Reader Melissa asked this a few weeks ago and it’s one of my pet issues in YA. I talk to a few of my clients about this, and to anyone that asks, really, because it is a mystery, a frustration, a conundrum:
I am hoping you can answer a question for me. Recently, there has been a lot of talk about boy MC’s (YA) being a hard sell, yet many agents request boy books on their websites/blogs. Are boy MC’s a hard sell? My current involves a boy MC but with a romantic element to the story. Is this the same topic or are these two different types of books? To me, it would seem that boy MC books directed at boys alone are very different than boy MC books that have the romantic element so desirable to girls.
When people request “boy books,” I find that they’re more often talking about MG, where boy readers are still more active. In YA, boy readers are almost extinct. They have a) stopped reading or b) moved on to adult sci-fi/thriller/fantasy, etc. In MG, adventure and mystery and especially boy/girl teams of siblings or friends are doing well in the marketplace right now, so editors are looking to add those types of stories to their lists.
Not so much in YA. When I’ve gone on submission with boy YA and boy main characters in YA, I have literally heard from editors, “Oh, we’ve already filled our slot.” That’s right. A single slot. Some houses usually do one or two boy-centric YA books per season and that’s it. Because that’s not where the readers are, unfortunately. As much as editors would like to change the reality of older boys not reading, most have found that putting more and more books out there for them doesn’t necessarily move the needle.
One way that writers with boy MCs in YA can be successful is if they take lots of girl appeal, as Melissa says, and apply liberally. John Green is a really successful test case. He writes boy MCs that girl readers want to date, simple as that. His boy protagonists are quirky, nerdy, in love with a girl, and chasing her with such passion that boys can relate, sure, but girl readers swoon.
Girl readers can easily see themselves in the role of that girl, and they want the geeky, cute, dedicated boyfriend type that populates John’s pages, even if he is a loner or flawed or otherwise damaged.
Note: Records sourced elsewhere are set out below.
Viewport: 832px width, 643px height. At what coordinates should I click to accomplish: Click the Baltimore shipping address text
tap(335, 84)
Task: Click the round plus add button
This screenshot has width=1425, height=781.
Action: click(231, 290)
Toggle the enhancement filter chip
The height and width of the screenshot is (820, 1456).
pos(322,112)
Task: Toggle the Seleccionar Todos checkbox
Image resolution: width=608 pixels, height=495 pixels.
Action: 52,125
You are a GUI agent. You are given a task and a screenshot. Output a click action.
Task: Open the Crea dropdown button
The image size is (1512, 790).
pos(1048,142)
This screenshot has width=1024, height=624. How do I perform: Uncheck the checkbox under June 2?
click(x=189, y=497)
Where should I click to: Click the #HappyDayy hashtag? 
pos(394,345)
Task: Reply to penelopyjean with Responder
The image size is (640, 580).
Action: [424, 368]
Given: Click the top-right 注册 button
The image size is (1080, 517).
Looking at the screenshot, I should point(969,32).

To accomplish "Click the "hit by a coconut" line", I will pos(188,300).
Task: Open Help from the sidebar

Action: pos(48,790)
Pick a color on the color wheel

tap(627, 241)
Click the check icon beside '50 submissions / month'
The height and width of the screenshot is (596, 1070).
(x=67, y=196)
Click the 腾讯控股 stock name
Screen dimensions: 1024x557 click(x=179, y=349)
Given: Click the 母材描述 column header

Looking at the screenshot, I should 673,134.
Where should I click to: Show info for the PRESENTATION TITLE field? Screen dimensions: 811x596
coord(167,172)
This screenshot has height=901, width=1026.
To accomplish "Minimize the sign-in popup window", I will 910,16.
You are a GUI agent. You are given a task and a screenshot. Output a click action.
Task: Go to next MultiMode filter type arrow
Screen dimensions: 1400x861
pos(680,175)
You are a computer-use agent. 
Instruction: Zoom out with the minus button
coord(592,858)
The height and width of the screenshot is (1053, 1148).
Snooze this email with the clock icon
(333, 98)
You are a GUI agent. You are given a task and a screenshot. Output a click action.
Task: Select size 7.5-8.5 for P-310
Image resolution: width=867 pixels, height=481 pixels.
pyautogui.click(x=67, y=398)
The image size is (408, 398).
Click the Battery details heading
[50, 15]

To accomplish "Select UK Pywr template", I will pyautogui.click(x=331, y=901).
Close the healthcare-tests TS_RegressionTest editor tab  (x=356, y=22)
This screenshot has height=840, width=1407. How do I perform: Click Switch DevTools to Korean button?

Girls love a good fixer-upper in some cases, not just the blazing-hot romantic hero. Vulnerable boys, not just sparkly ones, really do appeal.
So I think Melissa’s on the right track with the romance element. More than 80% of your readers, even with a male MC or a mixed-gender or gender-neutral tale, will be girls. Give them lots to dig into. And a guy they can dig. Give the boy readers good stuff, too, and a character to relate to who’s not a total girl-pleaser, but know that your core audience will most likely be girls. And if you’re planning a book that’s totally boy-centric, it will be a harder push to get it on publisher’s lists, unless it is just really appealing and awesome for teen boys and you nail the demographic well.